- Exercise task: Convert the records, from the start through the line containing "pyautogui.click(x=85, y=78)", into a numbered list, skipping any blank lines and leaving out the pictures.

- Entries:
START
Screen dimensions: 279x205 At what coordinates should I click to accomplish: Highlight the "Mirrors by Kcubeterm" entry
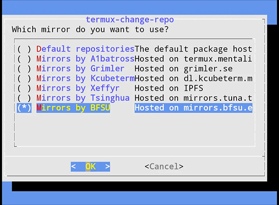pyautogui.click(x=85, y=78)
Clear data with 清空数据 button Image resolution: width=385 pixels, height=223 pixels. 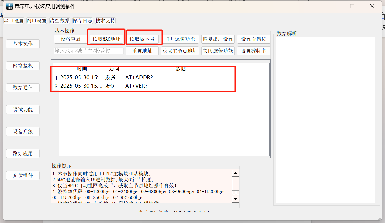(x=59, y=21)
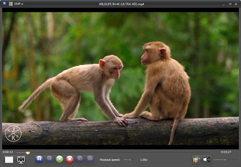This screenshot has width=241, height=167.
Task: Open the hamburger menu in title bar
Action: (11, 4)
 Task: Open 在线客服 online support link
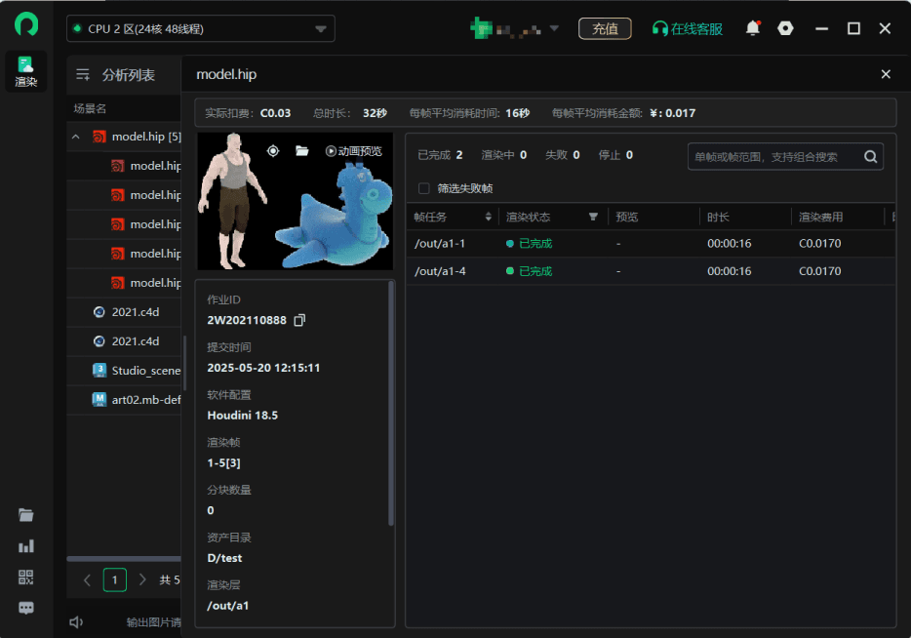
END
- Output of the exercise:
1. Screen dimensions: 279x205 At what coordinates should I click to accomplish: Highlight the "Mirrors by Kcubeterm" entry
2. pyautogui.click(x=85, y=78)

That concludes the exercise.